Idea slow life przelana na kartki. Weź książkę „Pieszo i beztrosko” i idź na spacer
20 czerwca, 2019
Islandzka Superwoman ratuje świat. „Kobieta idzie na wojnę” w kinach
21 czerwca, 2019

Aktorskie osobowości i śmiech aż do łez. Brawurowe „Oszustki” już w kinach

W parę „Oszustek” wcielają się Anne Hathaway i Rebel Wilson (fot. mat. pras.)

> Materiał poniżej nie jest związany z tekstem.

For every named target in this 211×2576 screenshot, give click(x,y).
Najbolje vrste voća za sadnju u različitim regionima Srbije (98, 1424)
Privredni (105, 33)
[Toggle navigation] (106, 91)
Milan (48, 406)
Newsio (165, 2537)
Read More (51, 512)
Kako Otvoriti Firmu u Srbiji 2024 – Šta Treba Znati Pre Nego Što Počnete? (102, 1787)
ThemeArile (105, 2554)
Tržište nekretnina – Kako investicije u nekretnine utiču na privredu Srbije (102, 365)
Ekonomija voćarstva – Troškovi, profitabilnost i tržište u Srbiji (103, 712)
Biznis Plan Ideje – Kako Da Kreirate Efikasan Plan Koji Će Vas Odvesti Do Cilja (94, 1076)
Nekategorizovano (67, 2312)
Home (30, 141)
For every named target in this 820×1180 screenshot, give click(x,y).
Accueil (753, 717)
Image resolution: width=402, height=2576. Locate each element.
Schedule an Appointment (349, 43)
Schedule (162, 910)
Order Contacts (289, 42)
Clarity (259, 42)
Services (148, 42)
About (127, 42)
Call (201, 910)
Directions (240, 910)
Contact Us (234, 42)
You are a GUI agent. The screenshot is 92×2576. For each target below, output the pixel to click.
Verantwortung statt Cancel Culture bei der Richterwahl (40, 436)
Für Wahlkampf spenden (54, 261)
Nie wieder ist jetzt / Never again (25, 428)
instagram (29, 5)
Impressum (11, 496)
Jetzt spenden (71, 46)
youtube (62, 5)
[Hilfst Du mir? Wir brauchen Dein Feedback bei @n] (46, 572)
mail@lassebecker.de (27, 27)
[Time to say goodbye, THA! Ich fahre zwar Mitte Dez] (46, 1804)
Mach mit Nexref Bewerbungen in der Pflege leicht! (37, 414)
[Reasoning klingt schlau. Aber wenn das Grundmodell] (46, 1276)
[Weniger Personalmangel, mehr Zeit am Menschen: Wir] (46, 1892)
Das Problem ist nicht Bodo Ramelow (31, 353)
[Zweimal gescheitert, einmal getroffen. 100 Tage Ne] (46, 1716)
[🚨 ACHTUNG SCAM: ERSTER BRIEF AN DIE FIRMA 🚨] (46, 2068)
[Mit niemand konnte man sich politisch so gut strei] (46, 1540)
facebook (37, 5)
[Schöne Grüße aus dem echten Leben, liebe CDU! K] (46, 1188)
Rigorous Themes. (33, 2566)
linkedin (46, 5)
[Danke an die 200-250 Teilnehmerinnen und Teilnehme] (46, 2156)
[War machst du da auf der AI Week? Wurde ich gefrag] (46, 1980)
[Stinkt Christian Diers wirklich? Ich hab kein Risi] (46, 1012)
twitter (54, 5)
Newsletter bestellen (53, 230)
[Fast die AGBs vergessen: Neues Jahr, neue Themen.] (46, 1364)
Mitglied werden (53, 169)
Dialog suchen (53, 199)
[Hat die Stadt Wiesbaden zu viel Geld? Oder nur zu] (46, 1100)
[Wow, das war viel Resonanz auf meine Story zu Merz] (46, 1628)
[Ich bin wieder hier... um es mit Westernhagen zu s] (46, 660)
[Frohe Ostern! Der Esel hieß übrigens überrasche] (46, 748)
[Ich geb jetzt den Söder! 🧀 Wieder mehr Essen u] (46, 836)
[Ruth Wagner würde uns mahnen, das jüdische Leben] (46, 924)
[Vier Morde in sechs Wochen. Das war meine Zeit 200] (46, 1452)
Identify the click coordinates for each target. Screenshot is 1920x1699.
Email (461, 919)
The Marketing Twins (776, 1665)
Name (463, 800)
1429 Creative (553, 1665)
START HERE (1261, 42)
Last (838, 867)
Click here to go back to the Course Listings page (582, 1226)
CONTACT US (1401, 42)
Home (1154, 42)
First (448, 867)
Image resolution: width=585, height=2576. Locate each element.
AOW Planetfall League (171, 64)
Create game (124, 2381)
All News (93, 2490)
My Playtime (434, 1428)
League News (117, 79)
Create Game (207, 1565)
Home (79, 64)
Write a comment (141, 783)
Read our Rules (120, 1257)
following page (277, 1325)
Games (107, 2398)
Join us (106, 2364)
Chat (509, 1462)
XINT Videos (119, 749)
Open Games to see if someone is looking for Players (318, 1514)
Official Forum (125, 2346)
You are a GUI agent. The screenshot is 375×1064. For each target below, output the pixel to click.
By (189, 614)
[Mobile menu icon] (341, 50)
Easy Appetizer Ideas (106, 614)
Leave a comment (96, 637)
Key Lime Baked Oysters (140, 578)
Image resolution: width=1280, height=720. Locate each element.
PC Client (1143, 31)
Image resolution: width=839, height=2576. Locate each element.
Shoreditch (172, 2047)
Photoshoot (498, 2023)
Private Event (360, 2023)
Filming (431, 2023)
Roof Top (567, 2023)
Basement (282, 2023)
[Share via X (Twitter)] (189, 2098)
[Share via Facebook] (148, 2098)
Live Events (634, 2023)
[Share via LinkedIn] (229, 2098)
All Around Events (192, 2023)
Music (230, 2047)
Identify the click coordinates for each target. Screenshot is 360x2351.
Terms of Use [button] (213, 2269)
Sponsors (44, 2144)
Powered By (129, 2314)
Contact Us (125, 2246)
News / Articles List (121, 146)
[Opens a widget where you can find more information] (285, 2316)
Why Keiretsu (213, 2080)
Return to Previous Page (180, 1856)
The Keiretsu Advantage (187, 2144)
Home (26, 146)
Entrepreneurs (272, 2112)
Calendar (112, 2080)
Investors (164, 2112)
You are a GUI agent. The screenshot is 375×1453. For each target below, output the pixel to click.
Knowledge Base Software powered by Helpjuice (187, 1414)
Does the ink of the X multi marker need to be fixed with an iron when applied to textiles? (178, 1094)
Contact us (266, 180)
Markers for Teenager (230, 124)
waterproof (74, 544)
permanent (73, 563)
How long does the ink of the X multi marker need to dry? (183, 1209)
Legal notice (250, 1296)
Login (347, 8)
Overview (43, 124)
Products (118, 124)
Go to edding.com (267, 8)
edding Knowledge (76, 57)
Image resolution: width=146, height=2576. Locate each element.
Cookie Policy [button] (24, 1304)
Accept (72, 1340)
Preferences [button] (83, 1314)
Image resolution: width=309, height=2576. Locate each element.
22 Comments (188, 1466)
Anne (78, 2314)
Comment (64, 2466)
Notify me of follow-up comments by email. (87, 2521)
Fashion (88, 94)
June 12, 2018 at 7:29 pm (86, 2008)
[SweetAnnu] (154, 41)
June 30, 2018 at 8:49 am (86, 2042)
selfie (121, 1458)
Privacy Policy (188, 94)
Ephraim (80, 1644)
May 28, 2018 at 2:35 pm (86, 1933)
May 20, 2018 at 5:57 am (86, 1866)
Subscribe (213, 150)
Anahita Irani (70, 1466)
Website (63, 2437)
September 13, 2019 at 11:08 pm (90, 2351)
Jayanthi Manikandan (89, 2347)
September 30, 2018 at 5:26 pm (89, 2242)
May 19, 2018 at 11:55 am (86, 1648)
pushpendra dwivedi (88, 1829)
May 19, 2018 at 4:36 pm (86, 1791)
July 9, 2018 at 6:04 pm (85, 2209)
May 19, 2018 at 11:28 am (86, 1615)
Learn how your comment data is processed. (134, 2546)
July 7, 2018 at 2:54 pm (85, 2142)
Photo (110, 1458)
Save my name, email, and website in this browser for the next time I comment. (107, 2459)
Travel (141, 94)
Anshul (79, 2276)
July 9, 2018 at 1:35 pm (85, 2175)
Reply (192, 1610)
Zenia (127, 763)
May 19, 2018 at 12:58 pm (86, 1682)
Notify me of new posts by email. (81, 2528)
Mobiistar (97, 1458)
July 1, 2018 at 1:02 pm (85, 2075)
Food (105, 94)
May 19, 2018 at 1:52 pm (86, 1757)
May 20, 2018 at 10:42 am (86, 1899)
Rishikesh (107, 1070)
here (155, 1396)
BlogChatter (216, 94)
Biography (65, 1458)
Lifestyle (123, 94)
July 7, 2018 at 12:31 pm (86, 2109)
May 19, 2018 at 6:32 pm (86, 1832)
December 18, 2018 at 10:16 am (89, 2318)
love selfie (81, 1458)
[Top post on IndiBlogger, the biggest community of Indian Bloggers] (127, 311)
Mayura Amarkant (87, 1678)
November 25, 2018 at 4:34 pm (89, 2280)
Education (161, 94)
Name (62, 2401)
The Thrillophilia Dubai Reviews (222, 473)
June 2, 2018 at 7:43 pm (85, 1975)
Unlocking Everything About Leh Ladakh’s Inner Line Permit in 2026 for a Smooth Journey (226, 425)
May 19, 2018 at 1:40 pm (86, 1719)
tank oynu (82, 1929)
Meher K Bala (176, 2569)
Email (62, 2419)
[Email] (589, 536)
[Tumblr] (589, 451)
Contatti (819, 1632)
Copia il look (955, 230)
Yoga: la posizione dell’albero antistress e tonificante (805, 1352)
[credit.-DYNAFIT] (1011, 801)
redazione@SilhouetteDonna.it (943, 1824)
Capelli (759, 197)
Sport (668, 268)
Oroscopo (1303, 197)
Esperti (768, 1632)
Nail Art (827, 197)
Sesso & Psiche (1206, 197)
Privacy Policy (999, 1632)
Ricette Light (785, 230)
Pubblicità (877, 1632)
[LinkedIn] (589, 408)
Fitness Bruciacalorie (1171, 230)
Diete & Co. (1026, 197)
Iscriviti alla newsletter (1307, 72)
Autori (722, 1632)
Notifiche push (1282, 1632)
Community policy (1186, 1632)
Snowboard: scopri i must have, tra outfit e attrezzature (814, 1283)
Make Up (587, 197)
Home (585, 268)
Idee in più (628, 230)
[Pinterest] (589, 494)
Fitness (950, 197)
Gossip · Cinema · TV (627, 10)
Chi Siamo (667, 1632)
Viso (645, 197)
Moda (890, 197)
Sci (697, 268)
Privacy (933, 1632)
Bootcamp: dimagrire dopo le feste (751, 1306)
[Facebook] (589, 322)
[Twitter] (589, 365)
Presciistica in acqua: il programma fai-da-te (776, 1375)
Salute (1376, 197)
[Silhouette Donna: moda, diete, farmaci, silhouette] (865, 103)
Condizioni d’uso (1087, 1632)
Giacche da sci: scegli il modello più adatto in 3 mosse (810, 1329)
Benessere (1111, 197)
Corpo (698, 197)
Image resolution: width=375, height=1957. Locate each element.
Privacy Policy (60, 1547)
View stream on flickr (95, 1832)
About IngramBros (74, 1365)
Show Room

Najpierw była znakomita „Opowieść do poduszki” z Davidem Nivenem i Marlonem Brando, potem nie mniej zabawni „Parszywi dranie” z Michaelem Cainem i Stevem Martinem. Oba te filmy to dziś klasyka komedii. Teraz do tematu oszukiwania bogatych przez mniej zamożnych, za to uroczych i sprytnych, podszedł Chris Addison, doświadczony brytyjski twórca telewizyjny i aktor komediowy, debiutujący jako reżyser na dużym ekranie. Jego „Oszustki” odwracają klasyczny schemat, bo tym razem to kobiety, w które wcielają się Anne Hathaway i Rebel Wilson rywalizują o względy młodego milionera.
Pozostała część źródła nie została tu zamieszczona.